Engelli Kadın Derneği’nin yürüttüğü ’Engelli Kadınların Hak Temelli Mücadele Adımları’ projesi Mersin ve Çanakkale’de engelli kadınlara yönelik ’Farkındalık Atölyeleri’ ile devam ediyor.
Sabancı Vakfı Hibe Programları tarafından desteklenen projenin Mersin ayağı bugün HiltonSA Oteli’nde başladı. Engelli kadınları bir araya getiren ve 3 gün sürecek atölyede ’toplumsal cinsiyet, ayrımcılık, şiddet ve engelli hakları” başta olmak üzere engelli kadınların maruz kaldıkları çoklu ayrımcılık konuları ele alınacak. Mersin’den 25 kişilik engelli kadın grubuna yönelik gerçekleştirilen proje kapsamında, atölyelerde gerçekleştirilen örgütlenme-savunuculuk çalışmalarıyla birlikte engelli kadınların çözümün parçası olmaları hedefleniyor. Atölye çalışmalarının ardından engelli kadınlar, deneyimlerini yereldeki diğer kadınlarla paylaşabilecekleri, içeriğini kendilerinin belirleyeceği bir yerel etkinlik gerçekleştirecekler. Projenin bir diğer çıktısı da ’2013-2014 Engelli Kadına Yönelik Şiddet’ izlemesi yapılarak sonuçların raporlanması olacak ve bu çalışma Türkiye’de ilk kez gerçekleştirilecek.

**Toplanan Veriler**

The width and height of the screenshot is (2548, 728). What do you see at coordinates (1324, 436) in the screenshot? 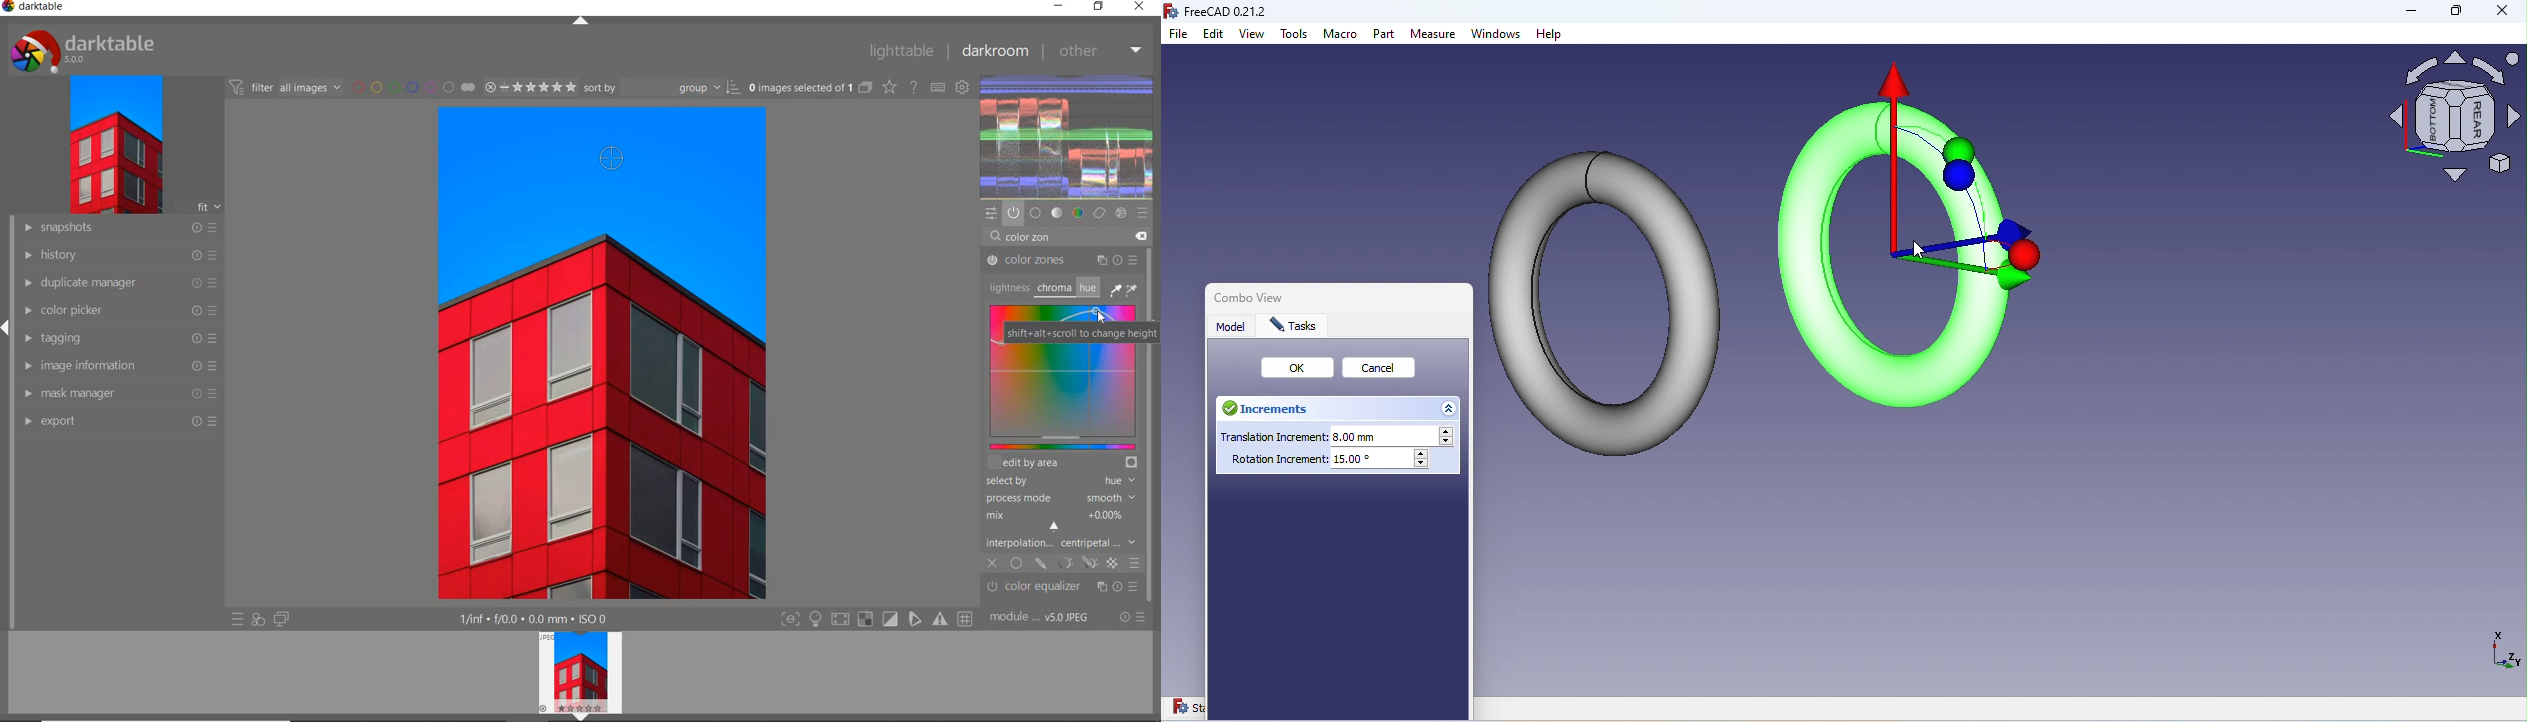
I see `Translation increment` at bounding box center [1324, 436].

**Alıştırmalar**
A - Sayfadan, "Engelli Kadın Derneği’nin" ifadesiyle başlayıp "ile devam ediyor." ifadesiyle biten bölümü değiştirmeden alıntılayın.
B - Sayfaya göre projenin Mersin ayağı hangi otelde başladı?

**Çözüm Listesi**
A -
Engelli Kadın Derneği’nin yürüttüğü ’Engelli Kadınların Hak Temelli Mücadele Adımları’ projesi Mersin ve Çanakkale’de engelli kadınlara yönelik ’Farkındalık Atölyeleri’ ile devam ediyor.

B - HiltonSA Oteli'nde.